If you've searched online for health insurance that covers anxiety then you are probably for looking for trusted UK based health insurance providers that can cover anxiety.
Our advice when shopping around for private medical insurance that covers anxiety is to speak to a health insurance broker. Health insurance is extremely complicated and if you want absolute certainty that anxiety is covered you should consult with a broker who can explain which policy providers will cover this medical condition and which will not.
There are many advantages to using a broker but the biggest by far is that you're using their insurance training at no cost. They are paid by the insurer (Aviva or Bupa etc) rather than you so it costs you no extra to use their brokering services.
- Do you reside in many different postcodes? Some will give you a lower premium than offers. A broker will be able to advise whats best.
- Do you have a hobby that may invalidate your insurance policy? A broker will know this vital information.
- If you are a couple and one of you has claimed on your insurance policy this year would it be cheaper to separate you both onto two different policies?
- You've lean't you're at risk of developing a certain medical condition and want to know which policy provider offers the largest amount of cover for it. A broker will know this instantly saving you so much time and effort.
You can call around every health insurance provider you can find and ask if they cover anxiety, however this will be a very time consuming process. Each insurer will ask for your medical history because its not normally a simple yes or not if a medical condition is covered or not.
Its much quicker to speak to one medical insurance broker which will know which policy providers on the market cover anxiety and under what terms they do or don't cover it.
Anxiety is a feeling of unease, such as worry or fear, that can be mild or severe.

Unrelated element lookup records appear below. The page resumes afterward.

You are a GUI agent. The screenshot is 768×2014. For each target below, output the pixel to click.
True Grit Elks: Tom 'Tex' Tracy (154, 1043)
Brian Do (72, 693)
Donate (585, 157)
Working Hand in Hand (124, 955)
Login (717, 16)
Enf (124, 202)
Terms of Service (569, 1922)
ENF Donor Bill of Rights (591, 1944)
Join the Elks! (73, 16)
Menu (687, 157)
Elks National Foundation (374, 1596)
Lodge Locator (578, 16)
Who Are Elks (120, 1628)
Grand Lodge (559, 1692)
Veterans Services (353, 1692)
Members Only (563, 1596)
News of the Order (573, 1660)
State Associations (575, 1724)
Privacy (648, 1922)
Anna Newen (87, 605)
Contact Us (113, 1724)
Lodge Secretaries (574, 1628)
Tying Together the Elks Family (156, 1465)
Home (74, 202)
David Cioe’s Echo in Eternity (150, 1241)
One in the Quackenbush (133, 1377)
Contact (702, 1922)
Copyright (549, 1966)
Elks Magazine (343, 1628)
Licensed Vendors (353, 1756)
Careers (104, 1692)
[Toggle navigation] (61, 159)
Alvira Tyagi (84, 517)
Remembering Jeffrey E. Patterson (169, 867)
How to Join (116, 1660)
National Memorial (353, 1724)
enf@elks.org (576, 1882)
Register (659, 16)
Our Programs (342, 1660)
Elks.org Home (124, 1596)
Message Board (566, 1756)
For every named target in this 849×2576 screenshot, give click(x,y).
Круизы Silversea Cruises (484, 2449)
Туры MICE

Everyone has feelings of anxiety at some point in their life. For example, you may feel worried and anxious about sitting an exam or having a medical test or job interview. During times like these, feeling anxious can be perfectly normal.
However, some people find it hard to control their worries. Their feelings of anxiety are more constant and can often affect their daily life.
Anxiety is the main symptom of several conditions, including panic disorder, phobias, post-traumatic stress disorder and social anxiety disorder (social phobia).
However, the information in this section is about a specific condition called generalised anxiety disorder (GAD).
GAD is a long-term condition that causes you to feel anxious about a wide range of situations and issues, rather than one specific event.
People with GAD feel anxious most days and often struggle to remember the last time they felt relaxed. GAD can cause both psychological (mental) and physical symptoms. These vary from person to person, but can include feeling restless or worried and having trouble concentrating or sleeping.
Read about the symptoms of GAD
Although feelings of anxiety at certain times are completely normal, you should see your GP if anxiety is affecting your daily life or is causing you distress.
Your GP will ask you about your symptoms and your worries, fears and emotions to try to find out if you could have GAD.
Read more about diagnosing GAD
The exact cause of GAD is not fully understood, although it's likely that a combination of several factors plays a role. Research has suggested these may include:
However, many people develop GAD for no apparent reason.
GAD is a common condition estimated to affect about 1 in every 25 people in the UK.
Slightly more women are affected than men, and the condition is more common in people between the ages of 35 and 55.